**Material for the task:**
***

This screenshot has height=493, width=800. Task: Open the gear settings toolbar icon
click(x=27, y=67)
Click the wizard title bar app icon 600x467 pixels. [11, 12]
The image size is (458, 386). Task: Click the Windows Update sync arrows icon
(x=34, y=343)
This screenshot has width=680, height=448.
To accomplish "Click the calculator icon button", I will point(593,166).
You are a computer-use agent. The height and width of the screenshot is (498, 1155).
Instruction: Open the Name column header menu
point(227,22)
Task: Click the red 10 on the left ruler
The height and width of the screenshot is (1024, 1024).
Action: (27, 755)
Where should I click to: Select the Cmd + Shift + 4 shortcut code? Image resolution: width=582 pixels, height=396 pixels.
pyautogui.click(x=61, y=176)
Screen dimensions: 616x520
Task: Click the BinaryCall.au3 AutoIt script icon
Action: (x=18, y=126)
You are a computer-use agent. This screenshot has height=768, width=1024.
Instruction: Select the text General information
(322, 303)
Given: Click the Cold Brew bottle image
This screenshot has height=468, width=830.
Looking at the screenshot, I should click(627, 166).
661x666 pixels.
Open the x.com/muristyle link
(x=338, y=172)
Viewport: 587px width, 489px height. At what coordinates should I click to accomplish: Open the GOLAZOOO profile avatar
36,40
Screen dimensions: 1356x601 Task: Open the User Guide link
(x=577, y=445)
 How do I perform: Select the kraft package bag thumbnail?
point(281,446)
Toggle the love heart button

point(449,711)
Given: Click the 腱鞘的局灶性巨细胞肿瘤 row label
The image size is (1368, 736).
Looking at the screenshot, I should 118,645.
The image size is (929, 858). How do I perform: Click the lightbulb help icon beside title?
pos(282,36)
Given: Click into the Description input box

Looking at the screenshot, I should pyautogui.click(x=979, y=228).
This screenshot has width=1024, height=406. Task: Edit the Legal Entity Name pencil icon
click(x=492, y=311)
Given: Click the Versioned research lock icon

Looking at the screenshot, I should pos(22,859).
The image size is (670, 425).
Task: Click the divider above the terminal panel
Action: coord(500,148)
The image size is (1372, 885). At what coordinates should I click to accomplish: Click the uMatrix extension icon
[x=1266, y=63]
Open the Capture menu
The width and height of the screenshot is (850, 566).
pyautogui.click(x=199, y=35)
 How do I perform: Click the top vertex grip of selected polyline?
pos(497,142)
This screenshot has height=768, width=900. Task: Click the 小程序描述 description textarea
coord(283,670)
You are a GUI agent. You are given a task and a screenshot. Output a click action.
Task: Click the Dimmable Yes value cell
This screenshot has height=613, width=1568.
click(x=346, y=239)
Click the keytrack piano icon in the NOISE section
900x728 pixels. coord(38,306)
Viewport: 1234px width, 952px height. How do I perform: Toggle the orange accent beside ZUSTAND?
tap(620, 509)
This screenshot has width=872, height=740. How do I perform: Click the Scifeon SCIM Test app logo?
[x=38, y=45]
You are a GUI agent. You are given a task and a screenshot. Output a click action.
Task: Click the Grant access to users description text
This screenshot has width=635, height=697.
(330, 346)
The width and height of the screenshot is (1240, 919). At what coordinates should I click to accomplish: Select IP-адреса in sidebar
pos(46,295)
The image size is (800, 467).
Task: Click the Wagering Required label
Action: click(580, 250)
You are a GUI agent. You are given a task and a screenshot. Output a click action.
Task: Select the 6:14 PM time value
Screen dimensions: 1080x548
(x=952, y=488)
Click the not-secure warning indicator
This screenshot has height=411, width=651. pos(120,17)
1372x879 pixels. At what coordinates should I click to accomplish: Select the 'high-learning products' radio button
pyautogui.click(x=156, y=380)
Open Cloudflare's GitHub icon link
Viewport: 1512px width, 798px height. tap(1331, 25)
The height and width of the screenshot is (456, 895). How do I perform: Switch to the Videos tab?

***

**Work task:**
With the line containing "This screenshot has width=872, height=740." as the first and the last line of the records as the final one, print exactly the lines in that span.

**Your response:**
This screenshot has width=872, height=740. How do I perform: Click the Scifeon SCIM Test app logo?
[x=38, y=45]
You are a GUI agent. You are given a task and a screenshot. Output a click action.
Task: Click the Grant access to users description text
This screenshot has width=635, height=697.
(330, 346)
The width and height of the screenshot is (1240, 919). At what coordinates should I click to accomplish: Select IP-адреса in sidebar
pos(46,295)
The image size is (800, 467).
Task: Click the Wagering Required label
Action: click(580, 250)
You are a GUI agent. You are given a task and a screenshot. Output a click action.
Task: Select the 6:14 PM time value
Screen dimensions: 1080x548
(x=952, y=488)
Click the not-secure warning indicator
This screenshot has height=411, width=651. pos(120,17)
1372x879 pixels. At what coordinates should I click to accomplish: Select the 'high-learning products' radio button
pyautogui.click(x=156, y=380)
Open Cloudflare's GitHub icon link
Viewport: 1512px width, 798px height. tap(1331, 25)
The height and width of the screenshot is (456, 895). How do I perform: Switch to the Videos tab?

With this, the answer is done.